明治時代に宮殿・銀行・駅など国家的建築物が洋風の構造・デザインで作られた頃、大工はそれまでに習得した技能で、洋風の意匠の学校などを作り始めました。街のあちこちにめずらしい「洋風建築がある。」という状態が一変し、「近代都市のまちなみ」が東京に現れたのは関東大震災の復興のころでした。日本に取って幸いだったのは、ヨーロッパでも同じ頃に、第一次世界大戦の戦災復興で「近代建築」が様々な形で考えられていた頃です。近代建築の最新情報はすぐさま我が国にもたらされました。居住用建物では同潤会が中心となり、都市型集合住宅の建設が進められました。
近代建築史でバウハウスが有名なのは、デザインもさることながら、生産方式を近代化したことでしょう。それまで職人の手に委ねられていた、「どう作るか」という 施工の在り方を、設計者が細かく定める、というものです。都市型集合住宅では同潤会が第二次世界大戦後、日本住宅公団となって「標準詳細図集」をとりまとめました。しかし戸建て住宅の分野では外国人設計者、大学教授などの設計による一部の住宅を除いた「普通の住宅」は、明治の頃に大工が学校を作っていたのと同様の、在来工法で洋風の意匠を、という「トトロの家」が主流でした。
昭和25年の建築士制度によって誕生した建築士達は、在来工法で洋風の意匠を、という大工に代わって、精力的に各種の新技術を取入れました。戦時中に木造格納庫のために開発された、トラス構造を洋風住宅のワンルームのデザインに応用する、といったことも行われました。
戦災復興の「最小限住宅」から始まった戸建て住宅は、1960年代から1970年代に掛けて、産業近代化とともに起った人口の都市集中によって、空前の住宅ブームを迎えました。この時期の建築士の役割は、在来工法の技能の上に、洋風の「モダンリビング」の意匠を実現することにあったと考えられます。
1960年代までは、4mの柱を台に乗せて、手鉋を持った大工が走ると、長さ4mの鉋くずが、仕上鉋であれば軽いために空中に浮いている、という大工の技能の世界が残っていました。建築士の役割はそうした伝統技能を前提に、急速に膨張する近代都市の住宅地で、集団規定を中心テーマとして、建築基準法・都市計画法などに適した、近代的な住宅の意匠を実現することにあったと思われます。同時に風呂釜から湯沸器へ、といった近代的設備の組込み、プラスチックなど新建材の採用もまた、未来の住宅への夢を実現してくれるものでした。

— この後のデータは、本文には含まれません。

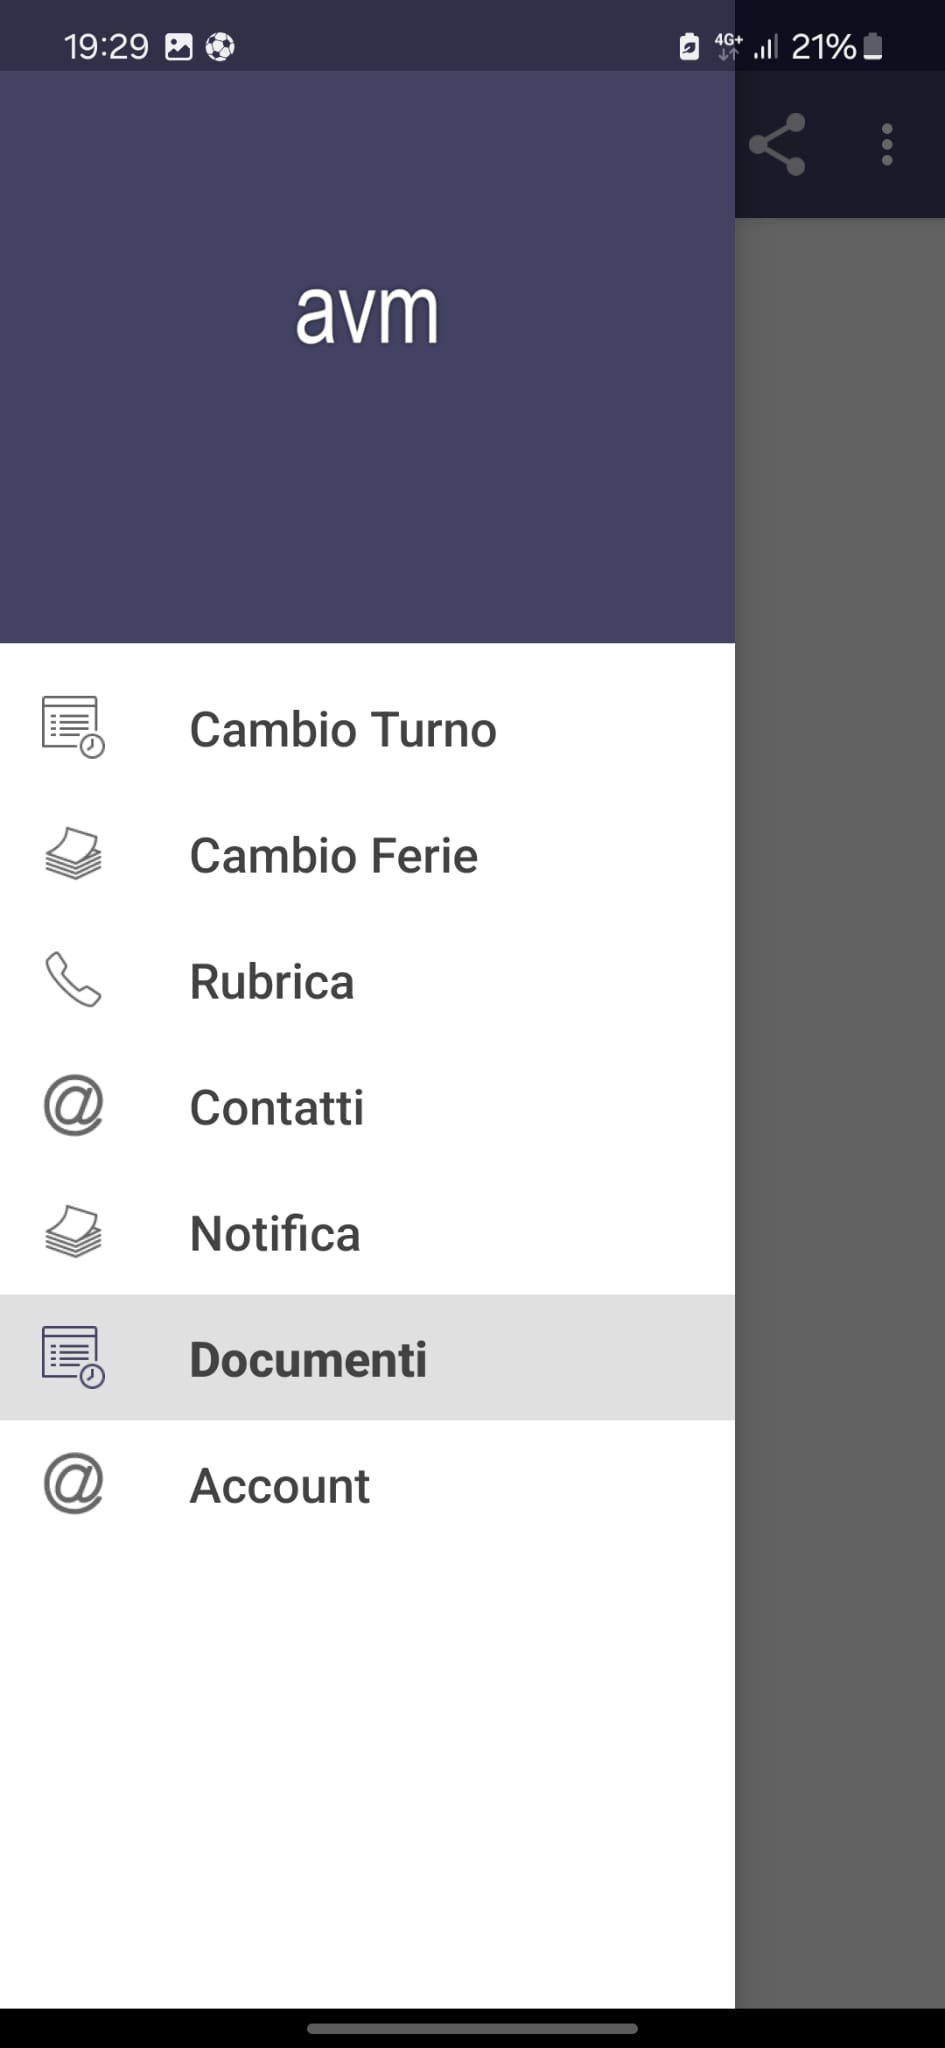Tap the bottom navigation gesture handle
Screen dimensions: 945x2048
(x=472, y=2029)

こうした意匠設計とは対照的に、住宅の生産管理という面では、バウハウスが目指した、「建築家が生産管理を行う」という近代的生産方式はまだまだ未来のものでした。大工の世界と同様、国家的な大建築においても、住宅公団等の例外を除くと、施工会社の高い技術水準に頼って、「施工図は請負者が作成する。」という状態が長く続いてきました。
施工に必要な図面は全て発注者によって準備されなければ、近代的な見積比較は出来ません。官庁発注工事では長年、この問題に取り組んでおられるのですが、「施工図は請負者が作成する。」という慣行がある限り、根本的な解決には到らないでしょう。施工図に関する限り、日本の建設業の大きな部分は、欧米に於ける「近代建築」以前の状態のままである様です。しばらく北米型枠組壁工法の住宅設計をしてみて、最も勉強になったのは、技術もさることながら、こうした建築士による生産管理の在り方でした。